Short exercise: Rewrite the lines below, swapping "Locate an element on the screen" for "Find an element on the screen" wherever it occurs and keeping all other text unchanged.

** Start Data provided **

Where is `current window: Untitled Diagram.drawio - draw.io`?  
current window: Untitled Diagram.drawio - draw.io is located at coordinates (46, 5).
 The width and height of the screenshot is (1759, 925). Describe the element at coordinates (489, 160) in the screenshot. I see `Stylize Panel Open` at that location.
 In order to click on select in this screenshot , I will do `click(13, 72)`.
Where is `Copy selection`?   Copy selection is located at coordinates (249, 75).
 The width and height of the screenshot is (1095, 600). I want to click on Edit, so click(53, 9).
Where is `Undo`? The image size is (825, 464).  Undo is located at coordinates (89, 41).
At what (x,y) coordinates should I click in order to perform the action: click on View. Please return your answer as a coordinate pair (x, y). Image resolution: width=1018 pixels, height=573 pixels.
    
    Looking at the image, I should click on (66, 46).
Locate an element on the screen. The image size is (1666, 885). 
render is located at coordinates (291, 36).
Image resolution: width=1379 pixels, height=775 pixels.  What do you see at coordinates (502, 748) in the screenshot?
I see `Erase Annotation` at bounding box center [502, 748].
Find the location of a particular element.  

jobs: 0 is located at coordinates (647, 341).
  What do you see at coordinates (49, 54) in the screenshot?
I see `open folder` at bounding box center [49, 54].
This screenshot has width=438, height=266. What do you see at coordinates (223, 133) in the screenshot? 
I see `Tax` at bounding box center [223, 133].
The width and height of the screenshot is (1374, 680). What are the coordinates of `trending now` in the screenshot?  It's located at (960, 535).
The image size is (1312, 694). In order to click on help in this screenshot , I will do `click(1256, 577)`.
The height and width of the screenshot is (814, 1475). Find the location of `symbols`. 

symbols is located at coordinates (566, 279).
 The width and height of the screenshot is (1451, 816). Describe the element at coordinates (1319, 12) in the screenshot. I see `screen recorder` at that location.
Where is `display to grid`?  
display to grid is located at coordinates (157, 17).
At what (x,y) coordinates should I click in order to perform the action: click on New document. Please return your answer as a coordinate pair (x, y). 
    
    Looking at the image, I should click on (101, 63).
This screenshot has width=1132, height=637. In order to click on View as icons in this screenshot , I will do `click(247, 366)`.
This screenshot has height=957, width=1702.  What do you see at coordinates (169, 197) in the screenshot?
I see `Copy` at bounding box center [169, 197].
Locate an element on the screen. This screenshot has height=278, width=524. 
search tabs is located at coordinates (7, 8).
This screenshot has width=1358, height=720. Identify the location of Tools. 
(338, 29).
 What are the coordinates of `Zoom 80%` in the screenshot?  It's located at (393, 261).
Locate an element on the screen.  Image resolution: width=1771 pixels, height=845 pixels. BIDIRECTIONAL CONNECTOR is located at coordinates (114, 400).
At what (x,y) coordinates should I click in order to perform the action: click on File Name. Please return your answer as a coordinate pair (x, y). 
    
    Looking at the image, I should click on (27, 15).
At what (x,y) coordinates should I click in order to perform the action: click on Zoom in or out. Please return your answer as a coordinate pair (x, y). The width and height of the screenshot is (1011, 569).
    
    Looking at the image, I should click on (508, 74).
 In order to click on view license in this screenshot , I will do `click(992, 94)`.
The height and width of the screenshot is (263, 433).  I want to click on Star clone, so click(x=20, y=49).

** End Data provided **

Answer to this problem:
Where is `current window: Untitled Diagram.drawio - draw.io`?  
current window: Untitled Diagram.drawio - draw.io is located at coordinates (46, 5).
 The width and height of the screenshot is (1759, 925). Describe the element at coordinates (489, 160) in the screenshot. I see `Stylize Panel Open` at that location.
 In order to click on select in this screenshot , I will do `click(13, 72)`.
Where is `Copy selection`?   Copy selection is located at coordinates (249, 75).
 The width and height of the screenshot is (1095, 600). I want to click on Edit, so click(53, 9).
Where is `Undo`? The image size is (825, 464).  Undo is located at coordinates (89, 41).
At what (x,y) coordinates should I click in order to perform the action: click on View. Please return your answer as a coordinate pair (x, y). Image resolution: width=1018 pixels, height=573 pixels.
    
    Looking at the image, I should click on (66, 46).
Find an element on the screen. The image size is (1666, 885). 
render is located at coordinates (291, 36).
Image resolution: width=1379 pixels, height=775 pixels.  What do you see at coordinates (502, 748) in the screenshot?
I see `Erase Annotation` at bounding box center [502, 748].
Find the location of a particular element.  

jobs: 0 is located at coordinates (647, 341).
  What do you see at coordinates (49, 54) in the screenshot?
I see `open folder` at bounding box center [49, 54].
This screenshot has width=438, height=266. What do you see at coordinates (223, 133) in the screenshot? 
I see `Tax` at bounding box center [223, 133].
The width and height of the screenshot is (1374, 680). What are the coordinates of `trending now` in the screenshot?  It's located at (960, 535).
The image size is (1312, 694). In order to click on help in this screenshot , I will do `click(1256, 577)`.
The height and width of the screenshot is (814, 1475). Find the location of `symbols`. 

symbols is located at coordinates (566, 279).
 The width and height of the screenshot is (1451, 816). Describe the element at coordinates (1319, 12) in the screenshot. I see `screen recorder` at that location.
Where is `display to grid`?  
display to grid is located at coordinates (157, 17).
At what (x,y) coordinates should I click in order to perform the action: click on New document. Please return your answer as a coordinate pair (x, y). 
    
    Looking at the image, I should click on (101, 63).
This screenshot has width=1132, height=637. In order to click on View as icons in this screenshot , I will do `click(247, 366)`.
This screenshot has height=957, width=1702.  What do you see at coordinates (169, 197) in the screenshot?
I see `Copy` at bounding box center [169, 197].
Find an element on the screen. This screenshot has height=278, width=524. 
search tabs is located at coordinates (7, 8).
This screenshot has width=1358, height=720. Identify the location of Tools. 
(338, 29).
 What are the coordinates of `Zoom 80%` in the screenshot?  It's located at (393, 261).
Find an element on the screen.  Image resolution: width=1771 pixels, height=845 pixels. BIDIRECTIONAL CONNECTOR is located at coordinates (114, 400).
At what (x,y) coordinates should I click in order to perform the action: click on File Name. Please return your answer as a coordinate pair (x, y). 
    
    Looking at the image, I should click on (27, 15).
At what (x,y) coordinates should I click in order to perform the action: click on Zoom in or out. Please return your answer as a coordinate pair (x, y). The width and height of the screenshot is (1011, 569).
    
    Looking at the image, I should click on (508, 74).
 In order to click on view license in this screenshot , I will do `click(992, 94)`.
The height and width of the screenshot is (263, 433).  I want to click on Star clone, so click(x=20, y=49).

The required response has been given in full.